Page>
>> start
From 1900-1901, the emergence of the AL, albeit in most NL cities, encouraged a new wave of interest in fans, hence the doubling of ML attendance, but the fans/game remained constant.

By 1909, the ML attendance doubled again, and the fans/game tripled.

In 1918, a war year, the ML season is curtailed to only 130 games, causing total attendance to crash. But the fans/game also tumbles, reflecting the austere national mood. Detroit sports writer, EA Batchelor later wrote, "With kids being killed in the war, it suddenly didn't seem to matter if the Tigers were in 1st. place or last."

By 1919, with the war over, even with the season still shortened to 140 games, total attendance almost doubles from the year before as does fans/game . Fans wanted to put the austerity behind them, and the introduction of the lively balls allows offensive stats to increase, to the fans' delight. Babe Ruth causes a near hysteria with his 29 HRs despite not playing OF full time yet.

In 1920, the gloves come off. Ruth goes to a major media/fan base, destroys the old HR record, the owners had banned the spitball to all but those already using it, and the doctoring of the ball is enforced for the 1st time, allowing offensive stats to explode. The fans dance in the streets. NL attendance also reflects the new era, even without Babe goosing their gate.
>> end
Set exercise> Continue the passage on major league baseball attendance with new text that follows its account of the 1920 season.

Recorded information>
>> start
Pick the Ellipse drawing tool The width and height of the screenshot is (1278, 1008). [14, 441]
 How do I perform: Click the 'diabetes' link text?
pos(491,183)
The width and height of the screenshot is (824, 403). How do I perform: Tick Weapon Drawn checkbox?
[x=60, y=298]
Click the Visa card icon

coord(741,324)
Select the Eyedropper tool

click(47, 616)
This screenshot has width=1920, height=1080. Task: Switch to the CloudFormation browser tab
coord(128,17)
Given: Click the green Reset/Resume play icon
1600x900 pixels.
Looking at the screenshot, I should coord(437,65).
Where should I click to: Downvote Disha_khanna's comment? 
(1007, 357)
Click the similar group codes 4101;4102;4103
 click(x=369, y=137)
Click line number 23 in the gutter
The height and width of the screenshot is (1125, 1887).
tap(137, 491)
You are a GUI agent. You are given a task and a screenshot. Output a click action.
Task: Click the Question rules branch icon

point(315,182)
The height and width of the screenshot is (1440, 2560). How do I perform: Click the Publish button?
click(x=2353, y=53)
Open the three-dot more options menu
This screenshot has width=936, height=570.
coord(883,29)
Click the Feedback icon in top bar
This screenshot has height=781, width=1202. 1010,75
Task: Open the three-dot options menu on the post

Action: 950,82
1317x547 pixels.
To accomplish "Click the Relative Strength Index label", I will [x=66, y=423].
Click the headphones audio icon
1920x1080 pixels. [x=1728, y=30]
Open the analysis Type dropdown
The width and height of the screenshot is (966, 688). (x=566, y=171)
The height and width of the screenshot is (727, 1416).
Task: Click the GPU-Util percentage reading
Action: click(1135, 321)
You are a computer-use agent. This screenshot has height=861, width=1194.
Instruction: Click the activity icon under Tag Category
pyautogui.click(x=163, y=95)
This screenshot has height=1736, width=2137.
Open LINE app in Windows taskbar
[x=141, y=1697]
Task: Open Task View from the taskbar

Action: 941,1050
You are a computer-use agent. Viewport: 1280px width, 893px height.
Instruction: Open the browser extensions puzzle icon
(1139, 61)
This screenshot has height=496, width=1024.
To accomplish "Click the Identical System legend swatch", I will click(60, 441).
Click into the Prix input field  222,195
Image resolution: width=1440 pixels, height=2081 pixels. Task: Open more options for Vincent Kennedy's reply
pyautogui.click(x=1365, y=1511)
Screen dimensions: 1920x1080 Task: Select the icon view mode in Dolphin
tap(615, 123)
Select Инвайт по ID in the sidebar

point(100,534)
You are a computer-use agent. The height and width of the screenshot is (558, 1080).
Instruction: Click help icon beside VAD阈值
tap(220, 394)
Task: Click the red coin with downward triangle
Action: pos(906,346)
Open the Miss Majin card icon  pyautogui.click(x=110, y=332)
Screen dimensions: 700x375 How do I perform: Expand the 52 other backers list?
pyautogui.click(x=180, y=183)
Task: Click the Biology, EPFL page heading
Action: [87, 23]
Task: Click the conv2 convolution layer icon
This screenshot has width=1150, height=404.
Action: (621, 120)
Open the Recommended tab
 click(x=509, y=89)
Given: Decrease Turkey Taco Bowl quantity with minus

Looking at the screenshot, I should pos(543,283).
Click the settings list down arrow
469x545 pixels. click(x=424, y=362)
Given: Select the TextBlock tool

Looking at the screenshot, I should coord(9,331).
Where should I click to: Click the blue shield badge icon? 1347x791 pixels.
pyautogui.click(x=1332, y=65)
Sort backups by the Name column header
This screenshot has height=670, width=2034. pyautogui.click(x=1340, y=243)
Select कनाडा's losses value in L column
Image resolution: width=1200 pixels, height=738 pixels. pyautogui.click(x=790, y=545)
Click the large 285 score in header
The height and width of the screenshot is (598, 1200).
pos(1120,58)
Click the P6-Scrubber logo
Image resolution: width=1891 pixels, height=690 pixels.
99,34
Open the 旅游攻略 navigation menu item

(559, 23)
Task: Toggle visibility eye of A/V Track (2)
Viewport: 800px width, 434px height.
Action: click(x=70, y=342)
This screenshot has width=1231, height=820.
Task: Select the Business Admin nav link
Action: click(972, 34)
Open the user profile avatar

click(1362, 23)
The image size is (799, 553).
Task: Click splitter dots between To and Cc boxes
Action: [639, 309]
>> end
Response>
In 1921, attendance cools just a little. The fans are unable to susten the white-hot frenzy of 1920, have gotten just a little used to the new hitting spree. Some believe that the 'Black Sox Scandal' is responsible for the slight dropoff in fans attendance, but the fans/game is almost the same, making this a disputed contention. Maybe it had some effect, but the failure of steroids to dampen modern attendance seems to show that fans will put up with almost anything to get their baseball fix.

1930. Offensive soars, attendance follows the curve.

1948. With the war over, and the return of baseball's stars, the economy booms, along with disposable incomes, pushing BB attendance to record levels. It was the good economy putting fresh dollars into cusumer's pockets which gooses the gate, along with the spreading of 'Baseball Under the Lights'.

1953. Attendance drops across the boards. Most attribute the drop to the advent of TV. Brooklyn, with a good team, leads attendance. But some might attribute the drop to latent racism. Impossible to distinguish the effect of either. Maybe a lot to TV, and a little to racism.

By 1960, attendance is back up and about to go higher with the addition of new teams. And teams that move also drive up the gate, as Milwaukee proved.
------------------------------------------------------
Baseball's Popularity

To those who believe that BB is more popular today than in ages past, the subject is far more tricky than anyone can guess on first blush.

Yes, today, the numbers of folks attending games is vast. But is that the way we measure? Let's look deeper.

1. Population growth means there are far more potential fans.

2. Income growth means there are far more fans who can afford to go to games.

3. Bigger stadium means they can squeeze far more fans into the parks. And once inside, the fans will have a better time in a spacious, more comfortable park.

4. Integration means that far more blacks, ethnic fans have a rooting interest in the games.

5. Because of expansion, we need to divide fans/season by the number of teams.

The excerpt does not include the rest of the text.